» Problem description: Nothing in the data may be altered, so output all of it exactly.

» Exercise input:
# # # # # # #

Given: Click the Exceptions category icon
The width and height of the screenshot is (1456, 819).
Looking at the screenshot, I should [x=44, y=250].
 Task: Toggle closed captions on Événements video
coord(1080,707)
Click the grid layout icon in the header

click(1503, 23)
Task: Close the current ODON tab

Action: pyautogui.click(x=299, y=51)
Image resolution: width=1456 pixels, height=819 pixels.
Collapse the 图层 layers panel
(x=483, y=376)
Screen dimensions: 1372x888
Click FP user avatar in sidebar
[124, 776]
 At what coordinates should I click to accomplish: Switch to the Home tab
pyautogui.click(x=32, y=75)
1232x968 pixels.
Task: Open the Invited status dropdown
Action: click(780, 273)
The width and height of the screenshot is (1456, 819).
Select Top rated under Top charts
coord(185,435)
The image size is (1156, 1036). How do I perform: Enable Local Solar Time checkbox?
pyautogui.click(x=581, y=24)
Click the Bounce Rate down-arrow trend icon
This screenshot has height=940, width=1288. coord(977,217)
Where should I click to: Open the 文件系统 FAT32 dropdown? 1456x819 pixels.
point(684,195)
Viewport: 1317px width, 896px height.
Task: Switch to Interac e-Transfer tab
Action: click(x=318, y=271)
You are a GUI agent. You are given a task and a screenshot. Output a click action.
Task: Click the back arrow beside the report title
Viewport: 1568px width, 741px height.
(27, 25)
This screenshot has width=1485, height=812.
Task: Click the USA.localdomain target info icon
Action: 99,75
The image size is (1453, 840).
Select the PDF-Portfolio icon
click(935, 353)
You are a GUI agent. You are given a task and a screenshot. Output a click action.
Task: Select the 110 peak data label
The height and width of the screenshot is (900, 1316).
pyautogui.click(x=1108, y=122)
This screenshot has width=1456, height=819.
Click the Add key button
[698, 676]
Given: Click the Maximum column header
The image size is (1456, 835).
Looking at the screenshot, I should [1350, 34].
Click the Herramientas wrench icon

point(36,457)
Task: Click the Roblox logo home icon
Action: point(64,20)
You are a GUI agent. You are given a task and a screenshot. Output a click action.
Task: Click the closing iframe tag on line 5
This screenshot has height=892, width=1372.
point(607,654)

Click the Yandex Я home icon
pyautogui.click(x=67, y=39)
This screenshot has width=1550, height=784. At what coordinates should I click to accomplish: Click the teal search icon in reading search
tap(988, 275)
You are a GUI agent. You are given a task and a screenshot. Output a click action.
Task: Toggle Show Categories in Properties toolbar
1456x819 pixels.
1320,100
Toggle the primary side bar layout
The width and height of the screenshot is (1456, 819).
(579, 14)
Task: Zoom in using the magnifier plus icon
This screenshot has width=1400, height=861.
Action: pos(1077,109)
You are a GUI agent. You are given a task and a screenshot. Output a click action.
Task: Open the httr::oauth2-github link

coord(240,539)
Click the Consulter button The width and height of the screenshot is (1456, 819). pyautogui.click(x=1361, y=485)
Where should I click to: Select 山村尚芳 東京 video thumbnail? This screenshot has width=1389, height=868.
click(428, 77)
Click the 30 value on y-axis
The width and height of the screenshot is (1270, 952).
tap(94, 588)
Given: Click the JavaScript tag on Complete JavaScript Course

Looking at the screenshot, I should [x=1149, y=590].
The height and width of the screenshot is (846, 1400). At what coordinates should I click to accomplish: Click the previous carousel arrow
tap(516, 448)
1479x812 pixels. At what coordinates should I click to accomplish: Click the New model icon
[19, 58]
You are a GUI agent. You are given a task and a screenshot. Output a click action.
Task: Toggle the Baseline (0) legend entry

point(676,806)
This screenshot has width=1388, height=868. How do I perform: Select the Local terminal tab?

# # # # # # #

» Answer to this problem:
Given: Click the Exceptions category icon
The width and height of the screenshot is (1456, 819).
Looking at the screenshot, I should [x=44, y=250].
 Task: Toggle closed captions on Événements video
coord(1080,707)
Click the grid layout icon in the header

click(1503, 23)
Task: Close the current ODON tab

Action: pyautogui.click(x=299, y=51)
Image resolution: width=1456 pixels, height=819 pixels.
Collapse the 图层 layers panel
(x=483, y=376)
Screen dimensions: 1372x888
Click FP user avatar in sidebar
[124, 776]
 At what coordinates should I click to accomplish: Switch to the Home tab
pyautogui.click(x=32, y=75)
1232x968 pixels.
Task: Open the Invited status dropdown
Action: click(780, 273)
The width and height of the screenshot is (1456, 819).
Select Top rated under Top charts
coord(185,435)
The image size is (1156, 1036). How do I perform: Enable Local Solar Time checkbox?
pyautogui.click(x=581, y=24)
Click the Bounce Rate down-arrow trend icon
This screenshot has height=940, width=1288. coord(977,217)
Where should I click to: Open the 文件系统 FAT32 dropdown? 1456x819 pixels.
point(684,195)
Viewport: 1317px width, 896px height.
Task: Switch to Interac e-Transfer tab
Action: click(x=318, y=271)
You are a GUI agent. You are given a task and a screenshot. Output a click action.
Task: Click the back arrow beside the report title
Viewport: 1568px width, 741px height.
(27, 25)
This screenshot has width=1485, height=812.
Task: Click the USA.localdomain target info icon
Action: 99,75
The image size is (1453, 840).
Select the PDF-Portfolio icon
click(935, 353)
You are a GUI agent. You are given a task and a screenshot. Output a click action.
Task: Select the 110 peak data label
The height and width of the screenshot is (900, 1316).
pyautogui.click(x=1108, y=122)
This screenshot has width=1456, height=819.
Click the Add key button
[698, 676]
Given: Click the Maximum column header
The image size is (1456, 835).
Looking at the screenshot, I should [1350, 34].
Click the Herramientas wrench icon

point(36,457)
Task: Click the Roblox logo home icon
Action: point(64,20)
You are a GUI agent. You are given a task and a screenshot. Output a click action.
Task: Click the closing iframe tag on line 5
This screenshot has height=892, width=1372.
point(607,654)

Click the Yandex Я home icon
pyautogui.click(x=67, y=39)
This screenshot has width=1550, height=784. At what coordinates should I click to accomplish: Click the teal search icon in reading search
tap(988, 275)
You are a GUI agent. You are given a task and a screenshot. Output a click action.
Task: Toggle Show Categories in Properties toolbar
1456x819 pixels.
1320,100
Toggle the primary side bar layout
The width and height of the screenshot is (1456, 819).
(579, 14)
Task: Zoom in using the magnifier plus icon
This screenshot has width=1400, height=861.
Action: pos(1077,109)
You are a GUI agent. You are given a task and a screenshot. Output a click action.
Task: Open the httr::oauth2-github link

coord(240,539)
Click the Consulter button The width and height of the screenshot is (1456, 819). pyautogui.click(x=1361, y=485)
Where should I click to: Select 山村尚芳 東京 video thumbnail? This screenshot has width=1389, height=868.
click(428, 77)
Click the 30 value on y-axis
The width and height of the screenshot is (1270, 952).
tap(94, 588)
Given: Click the JavaScript tag on Complete JavaScript Course

Looking at the screenshot, I should [x=1149, y=590].
The height and width of the screenshot is (846, 1400). At what coordinates should I click to accomplish: Click the previous carousel arrow
tap(516, 448)
1479x812 pixels. At what coordinates should I click to accomplish: Click the New model icon
[19, 58]
You are a GUI agent. You are given a task and a screenshot. Output a click action.
Task: Toggle the Baseline (0) legend entry

point(676,806)
This screenshot has width=1388, height=868. How do I perform: Select the Local terminal tab?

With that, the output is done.